Jean Tremblay

Le rideau tombe sur Jean Tremblay

ÉDITORIAL / La tempête anticipée n’a finalement pas eu lieu.

La semaine dernière, lorsque le Cercle de presse du Saguenay a invité Jean Tremblay à venir s’entretenir avec les journalistes, plusieurs membres de l’organisation se sont insurgés. La crainte de voir le maire interférer dans l’actuelle campagne électorale, à une dizaine de jours du scrutin, était certes légitime, mais au bout du compte, Jean Tremblay a prouvé une fois de plus qu’il est capable du meilleur comme du pire. Et mercredi matin, les personnes présentes ont eu droit à une performance digne d’un politicien qui tire sa révérence après vingt années au pouvoir.

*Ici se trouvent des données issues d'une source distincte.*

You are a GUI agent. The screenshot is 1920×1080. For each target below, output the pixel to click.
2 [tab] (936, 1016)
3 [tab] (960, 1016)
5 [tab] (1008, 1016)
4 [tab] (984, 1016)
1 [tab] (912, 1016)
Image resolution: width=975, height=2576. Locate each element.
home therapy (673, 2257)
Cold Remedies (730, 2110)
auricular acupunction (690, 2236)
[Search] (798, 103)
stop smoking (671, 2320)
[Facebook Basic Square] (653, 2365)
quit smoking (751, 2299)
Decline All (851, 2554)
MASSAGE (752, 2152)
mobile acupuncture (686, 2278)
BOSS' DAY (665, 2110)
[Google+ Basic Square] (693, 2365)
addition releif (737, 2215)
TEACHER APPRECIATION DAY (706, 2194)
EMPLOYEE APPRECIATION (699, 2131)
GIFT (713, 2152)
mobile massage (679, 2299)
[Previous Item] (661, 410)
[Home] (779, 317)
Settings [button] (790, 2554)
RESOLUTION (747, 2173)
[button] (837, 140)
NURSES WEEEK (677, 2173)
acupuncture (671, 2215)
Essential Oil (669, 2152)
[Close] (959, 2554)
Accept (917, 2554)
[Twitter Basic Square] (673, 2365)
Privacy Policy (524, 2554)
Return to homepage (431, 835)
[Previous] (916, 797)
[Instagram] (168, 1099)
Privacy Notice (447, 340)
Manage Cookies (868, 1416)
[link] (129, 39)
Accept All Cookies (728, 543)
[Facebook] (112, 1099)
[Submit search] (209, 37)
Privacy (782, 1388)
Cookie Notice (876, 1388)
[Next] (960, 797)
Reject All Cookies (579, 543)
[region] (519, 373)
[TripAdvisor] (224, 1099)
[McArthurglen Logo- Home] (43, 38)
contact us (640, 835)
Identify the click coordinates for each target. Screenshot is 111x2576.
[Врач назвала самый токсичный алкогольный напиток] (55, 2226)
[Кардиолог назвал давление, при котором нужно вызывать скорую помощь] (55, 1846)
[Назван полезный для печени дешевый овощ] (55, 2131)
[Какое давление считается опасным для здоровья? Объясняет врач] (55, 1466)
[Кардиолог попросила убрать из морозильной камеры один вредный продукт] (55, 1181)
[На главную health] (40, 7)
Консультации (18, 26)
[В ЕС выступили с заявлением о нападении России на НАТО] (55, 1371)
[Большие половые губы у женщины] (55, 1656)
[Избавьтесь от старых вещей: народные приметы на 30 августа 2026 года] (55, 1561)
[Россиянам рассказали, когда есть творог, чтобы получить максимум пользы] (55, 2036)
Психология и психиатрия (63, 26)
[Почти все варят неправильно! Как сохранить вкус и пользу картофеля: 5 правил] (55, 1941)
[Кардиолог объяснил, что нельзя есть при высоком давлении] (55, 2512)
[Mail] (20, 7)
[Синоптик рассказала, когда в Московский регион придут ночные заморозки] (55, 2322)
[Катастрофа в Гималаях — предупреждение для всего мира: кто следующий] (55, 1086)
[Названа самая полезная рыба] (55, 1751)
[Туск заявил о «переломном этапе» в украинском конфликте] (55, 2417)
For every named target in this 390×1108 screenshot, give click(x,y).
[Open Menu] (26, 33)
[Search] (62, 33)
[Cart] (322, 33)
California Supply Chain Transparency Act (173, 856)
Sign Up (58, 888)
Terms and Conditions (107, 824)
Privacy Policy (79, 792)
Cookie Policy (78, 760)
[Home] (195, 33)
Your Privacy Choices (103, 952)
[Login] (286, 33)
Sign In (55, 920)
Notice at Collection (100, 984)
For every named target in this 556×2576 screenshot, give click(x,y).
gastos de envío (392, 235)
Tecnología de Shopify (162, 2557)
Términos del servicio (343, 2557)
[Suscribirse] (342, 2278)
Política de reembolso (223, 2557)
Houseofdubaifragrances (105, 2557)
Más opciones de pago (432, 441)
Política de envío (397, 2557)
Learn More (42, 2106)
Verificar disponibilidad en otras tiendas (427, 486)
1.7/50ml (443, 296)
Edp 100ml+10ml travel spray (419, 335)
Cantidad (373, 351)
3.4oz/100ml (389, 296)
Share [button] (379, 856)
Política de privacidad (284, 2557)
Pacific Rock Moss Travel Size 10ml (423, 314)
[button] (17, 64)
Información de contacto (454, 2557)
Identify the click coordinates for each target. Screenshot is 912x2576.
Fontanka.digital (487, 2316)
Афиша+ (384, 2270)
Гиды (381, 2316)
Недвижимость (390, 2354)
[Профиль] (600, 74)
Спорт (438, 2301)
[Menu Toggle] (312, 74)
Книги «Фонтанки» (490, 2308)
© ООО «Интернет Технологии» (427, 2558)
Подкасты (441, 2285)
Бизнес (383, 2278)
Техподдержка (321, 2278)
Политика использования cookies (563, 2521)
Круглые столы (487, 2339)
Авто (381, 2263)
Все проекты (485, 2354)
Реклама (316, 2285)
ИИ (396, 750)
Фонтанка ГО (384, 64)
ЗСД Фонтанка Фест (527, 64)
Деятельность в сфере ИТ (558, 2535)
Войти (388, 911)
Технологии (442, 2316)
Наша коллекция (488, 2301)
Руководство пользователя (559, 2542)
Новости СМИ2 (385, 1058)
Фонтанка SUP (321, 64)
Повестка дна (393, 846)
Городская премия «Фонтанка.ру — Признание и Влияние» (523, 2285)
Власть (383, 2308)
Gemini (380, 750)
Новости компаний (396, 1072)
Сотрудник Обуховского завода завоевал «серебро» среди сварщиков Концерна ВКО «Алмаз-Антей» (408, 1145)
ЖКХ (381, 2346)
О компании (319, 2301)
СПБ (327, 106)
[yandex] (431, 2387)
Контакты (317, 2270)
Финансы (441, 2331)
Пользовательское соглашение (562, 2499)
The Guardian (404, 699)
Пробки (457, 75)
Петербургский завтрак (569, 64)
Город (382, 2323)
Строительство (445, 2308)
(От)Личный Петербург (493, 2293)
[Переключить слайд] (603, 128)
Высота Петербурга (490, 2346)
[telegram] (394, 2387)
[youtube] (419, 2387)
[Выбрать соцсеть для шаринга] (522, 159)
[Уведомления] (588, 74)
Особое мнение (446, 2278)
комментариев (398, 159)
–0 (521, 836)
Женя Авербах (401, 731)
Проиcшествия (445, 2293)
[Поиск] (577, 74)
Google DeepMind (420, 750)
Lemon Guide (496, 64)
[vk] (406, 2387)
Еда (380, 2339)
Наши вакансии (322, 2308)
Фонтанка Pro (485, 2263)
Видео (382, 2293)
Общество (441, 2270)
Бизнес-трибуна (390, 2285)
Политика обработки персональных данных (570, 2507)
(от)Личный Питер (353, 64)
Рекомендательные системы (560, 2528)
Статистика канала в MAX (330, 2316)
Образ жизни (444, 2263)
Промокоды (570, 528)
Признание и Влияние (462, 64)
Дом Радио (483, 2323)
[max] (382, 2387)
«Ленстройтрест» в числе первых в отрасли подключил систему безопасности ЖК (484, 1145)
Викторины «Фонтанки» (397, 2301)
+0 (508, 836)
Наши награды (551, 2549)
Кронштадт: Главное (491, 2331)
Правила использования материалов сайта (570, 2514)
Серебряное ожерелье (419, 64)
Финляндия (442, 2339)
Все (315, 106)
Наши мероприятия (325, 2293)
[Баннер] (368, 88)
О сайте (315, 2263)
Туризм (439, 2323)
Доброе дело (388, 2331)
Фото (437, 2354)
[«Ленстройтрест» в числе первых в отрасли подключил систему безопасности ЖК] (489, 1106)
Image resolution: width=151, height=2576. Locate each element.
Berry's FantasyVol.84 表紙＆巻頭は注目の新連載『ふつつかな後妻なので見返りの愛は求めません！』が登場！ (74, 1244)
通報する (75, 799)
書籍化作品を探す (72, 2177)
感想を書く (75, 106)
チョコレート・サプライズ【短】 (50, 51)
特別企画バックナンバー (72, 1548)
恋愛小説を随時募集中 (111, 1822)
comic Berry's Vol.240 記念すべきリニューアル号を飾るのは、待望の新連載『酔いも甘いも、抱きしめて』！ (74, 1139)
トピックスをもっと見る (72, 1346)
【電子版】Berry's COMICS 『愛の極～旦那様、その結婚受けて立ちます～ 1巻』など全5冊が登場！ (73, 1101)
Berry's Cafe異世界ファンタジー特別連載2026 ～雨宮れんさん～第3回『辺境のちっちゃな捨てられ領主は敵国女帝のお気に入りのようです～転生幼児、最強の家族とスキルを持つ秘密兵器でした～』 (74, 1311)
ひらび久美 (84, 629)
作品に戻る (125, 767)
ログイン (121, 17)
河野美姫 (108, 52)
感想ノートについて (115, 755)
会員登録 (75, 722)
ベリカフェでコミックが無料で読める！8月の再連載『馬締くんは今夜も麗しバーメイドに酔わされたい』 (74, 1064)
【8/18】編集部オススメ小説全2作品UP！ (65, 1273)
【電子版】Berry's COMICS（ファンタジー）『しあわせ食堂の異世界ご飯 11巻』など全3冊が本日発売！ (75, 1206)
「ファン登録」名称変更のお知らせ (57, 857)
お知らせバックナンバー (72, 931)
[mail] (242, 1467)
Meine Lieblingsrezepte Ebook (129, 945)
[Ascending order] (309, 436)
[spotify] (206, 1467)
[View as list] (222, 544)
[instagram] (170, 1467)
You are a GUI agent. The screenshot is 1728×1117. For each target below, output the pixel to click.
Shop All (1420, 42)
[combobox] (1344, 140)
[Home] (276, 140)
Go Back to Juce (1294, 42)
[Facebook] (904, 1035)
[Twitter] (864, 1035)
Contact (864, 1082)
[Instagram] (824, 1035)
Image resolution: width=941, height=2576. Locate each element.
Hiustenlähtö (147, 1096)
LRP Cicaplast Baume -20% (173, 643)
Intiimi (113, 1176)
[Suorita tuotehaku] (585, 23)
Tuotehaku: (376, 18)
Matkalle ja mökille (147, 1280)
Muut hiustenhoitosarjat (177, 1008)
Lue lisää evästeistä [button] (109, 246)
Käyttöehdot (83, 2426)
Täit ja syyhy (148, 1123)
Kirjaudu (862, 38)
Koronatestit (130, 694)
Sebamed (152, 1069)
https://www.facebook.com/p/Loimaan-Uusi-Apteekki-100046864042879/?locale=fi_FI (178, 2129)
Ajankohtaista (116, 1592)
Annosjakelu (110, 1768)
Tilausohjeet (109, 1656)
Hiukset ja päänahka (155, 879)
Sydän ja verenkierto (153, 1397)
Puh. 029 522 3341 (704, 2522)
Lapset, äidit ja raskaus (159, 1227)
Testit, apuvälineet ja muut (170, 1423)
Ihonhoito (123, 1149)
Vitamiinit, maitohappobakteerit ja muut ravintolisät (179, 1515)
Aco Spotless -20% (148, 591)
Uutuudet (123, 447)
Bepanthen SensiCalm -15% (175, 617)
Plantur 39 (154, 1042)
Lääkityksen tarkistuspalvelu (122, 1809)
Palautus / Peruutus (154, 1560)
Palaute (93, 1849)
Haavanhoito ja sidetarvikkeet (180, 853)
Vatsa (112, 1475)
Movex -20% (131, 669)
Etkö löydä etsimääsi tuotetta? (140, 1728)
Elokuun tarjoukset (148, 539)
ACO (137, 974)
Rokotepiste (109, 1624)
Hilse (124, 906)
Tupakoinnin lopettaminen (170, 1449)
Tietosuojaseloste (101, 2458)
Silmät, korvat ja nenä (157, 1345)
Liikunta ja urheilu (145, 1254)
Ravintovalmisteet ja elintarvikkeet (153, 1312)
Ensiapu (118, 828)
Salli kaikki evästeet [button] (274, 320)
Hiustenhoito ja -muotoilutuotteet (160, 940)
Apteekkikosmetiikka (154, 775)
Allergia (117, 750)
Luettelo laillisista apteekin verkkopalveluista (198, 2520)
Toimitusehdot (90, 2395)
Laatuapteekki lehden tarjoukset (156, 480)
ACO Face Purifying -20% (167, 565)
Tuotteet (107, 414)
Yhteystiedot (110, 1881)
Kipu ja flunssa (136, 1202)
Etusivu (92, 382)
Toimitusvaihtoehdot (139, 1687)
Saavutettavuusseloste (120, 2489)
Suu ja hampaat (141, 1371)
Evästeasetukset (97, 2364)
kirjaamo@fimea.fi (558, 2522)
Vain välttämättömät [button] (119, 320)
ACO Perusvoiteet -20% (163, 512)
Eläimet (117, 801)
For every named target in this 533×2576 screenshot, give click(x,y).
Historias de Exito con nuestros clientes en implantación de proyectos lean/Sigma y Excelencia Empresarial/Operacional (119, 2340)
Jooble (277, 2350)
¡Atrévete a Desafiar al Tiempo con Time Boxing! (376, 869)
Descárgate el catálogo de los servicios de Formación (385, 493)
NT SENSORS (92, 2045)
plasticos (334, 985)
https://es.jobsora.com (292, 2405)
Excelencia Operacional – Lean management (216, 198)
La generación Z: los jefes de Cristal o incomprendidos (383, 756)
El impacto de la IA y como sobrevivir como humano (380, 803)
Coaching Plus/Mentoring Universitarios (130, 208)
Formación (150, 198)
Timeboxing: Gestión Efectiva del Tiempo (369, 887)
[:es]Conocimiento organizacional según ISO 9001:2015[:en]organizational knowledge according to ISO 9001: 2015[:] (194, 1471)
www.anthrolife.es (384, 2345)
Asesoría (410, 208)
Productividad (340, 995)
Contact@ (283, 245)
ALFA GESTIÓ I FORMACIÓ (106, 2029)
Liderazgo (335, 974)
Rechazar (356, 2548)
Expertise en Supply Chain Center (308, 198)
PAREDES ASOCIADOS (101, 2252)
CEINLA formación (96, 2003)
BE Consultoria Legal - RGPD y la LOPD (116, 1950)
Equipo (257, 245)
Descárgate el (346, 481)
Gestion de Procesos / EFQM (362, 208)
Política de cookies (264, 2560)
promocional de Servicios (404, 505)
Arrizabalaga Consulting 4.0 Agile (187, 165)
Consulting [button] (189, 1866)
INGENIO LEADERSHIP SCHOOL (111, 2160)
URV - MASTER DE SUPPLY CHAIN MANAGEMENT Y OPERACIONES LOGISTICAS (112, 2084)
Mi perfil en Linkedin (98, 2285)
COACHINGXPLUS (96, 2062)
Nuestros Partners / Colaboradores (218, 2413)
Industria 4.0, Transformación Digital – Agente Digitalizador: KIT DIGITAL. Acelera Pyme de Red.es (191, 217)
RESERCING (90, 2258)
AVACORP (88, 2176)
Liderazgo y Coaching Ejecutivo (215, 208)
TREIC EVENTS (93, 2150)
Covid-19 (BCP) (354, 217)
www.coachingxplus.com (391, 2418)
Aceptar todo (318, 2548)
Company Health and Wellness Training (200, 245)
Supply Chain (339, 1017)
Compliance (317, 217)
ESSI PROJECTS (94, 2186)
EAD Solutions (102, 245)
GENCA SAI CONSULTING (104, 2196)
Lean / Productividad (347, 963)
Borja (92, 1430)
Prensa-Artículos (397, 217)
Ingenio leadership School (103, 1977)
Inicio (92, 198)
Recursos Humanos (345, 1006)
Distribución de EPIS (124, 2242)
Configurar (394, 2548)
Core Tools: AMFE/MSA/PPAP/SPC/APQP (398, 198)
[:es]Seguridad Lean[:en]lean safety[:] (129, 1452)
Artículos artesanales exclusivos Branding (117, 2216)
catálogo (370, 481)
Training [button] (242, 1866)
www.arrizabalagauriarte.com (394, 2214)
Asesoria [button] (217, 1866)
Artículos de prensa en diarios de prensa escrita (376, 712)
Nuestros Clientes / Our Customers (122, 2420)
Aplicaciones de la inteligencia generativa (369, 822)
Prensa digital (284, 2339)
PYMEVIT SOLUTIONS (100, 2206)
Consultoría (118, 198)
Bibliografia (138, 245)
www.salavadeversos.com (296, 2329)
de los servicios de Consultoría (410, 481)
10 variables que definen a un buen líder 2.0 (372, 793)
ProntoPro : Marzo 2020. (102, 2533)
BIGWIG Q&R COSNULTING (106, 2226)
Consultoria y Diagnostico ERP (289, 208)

Jamais le maire sortant n’a prononcé le nom de l’un ou l’autre des candidats à sa succession ; jamais il n’a commenté les différents programmes électoraux ou les engagements des aspirants ; mais surtout, jamais il n’a tenté de discréditer ceux qui le critiquent depuis des années, ou ceux qui menacent le système qu’il a établi sur deux décennies. Mercredi matin, Jean Tremblay a utilisé l’heure qui lui était accordée pour faire son bilan et s’exprimer librement sur les sujets qui lui étaient proposés par les représentants de la presse. 

La sérénité avec laquelle il s’est prêtée à l’exercice donne l’impression d’un homme qui tourne la page sur son passé pour entreprendre une nouvelle vie. Il paraît ainsi peu probable qu’il joue les belles-mères au lendemain du 5 novembre. Il prévoit d’ailleurs s’éloigner du Saguenay-Lac-Saint-Jean au cours de la prochaine année. 

Jean Tremblay s’est néanmoins permis quelques mises en garde à l’intention de celui ou celle qui occupera ses fonctions. Entre autres conseils, il a insisté sur l’importance d’un conseil municipal fort, qui laisse peu de latitude décisionnelle à la fonction publique. Sur cette question, il n’aurait pu être plus clair : « Le rêve des fonctionnaires, c’est d’augmenter les taxes. » Cette fronde fera certes écho dans les bureaux de la Ville, comme celle où il affirme « qu’un fonctionnaire qui n’a rien à faire en dérange toujours deux autres ». 

Des déceptions

Jean Tremblay part sans regret ni amertume. Il admet cependant avoir vécu des déceptions, la plus importante étant sans doute son incapacité à mener à terme sa croisade pour la prière à l’hôtel de ville. Encore mercredi, c’est avec une émotion tangible qu’il revenait sur cette saga médiatisée partout au pays, et même outre-mer.

Il a aussi été déçu par les ex-conseillers Bernard Noël et Fabien Hovington, qui ont quitté dans la disgrâce après avoir voyagé aux frais des contribuables. Il s’est senti éclaboussé, trahi par ces personnes qu’il appréciait, mais il estime qu’ils ont été la cible d’une pression médiatique disproportionnée. « C’est quand même pas (Gilbert) Rozon ! »

Aurait-il été aussi miséricordieux à l’endroit d’un adversaire politique ? 

Une structure en héritage 

Le rideau tombe sur une époque. 

Il sera difficile de mesurer l’héritage de Jean Tremblay avant des mois, voire des années, car son passage en politique ne peut se résumer par quelques projets d’investissements ou par des envolées verbales destinées au folklore régional. 

Son legs est davantage lié à la structure qu’il a créée, un modèle à son image, empreint de sa personnalité et de sa perception de la gouvernance. 

Reste à savoir si la prochaine administration s’y sentira confortable, si elle sera en mesure de la faire évoluer dans sa forme actuelle ou si, plutôt, elle jugera nécessaire de tout démolir pour mieux reconstruire.

Malheureusement, c’est souvent ce qui arrive lorsqu’une personne prend tellement de place qu’à son départ, tout s’effondre tel un château de cartes.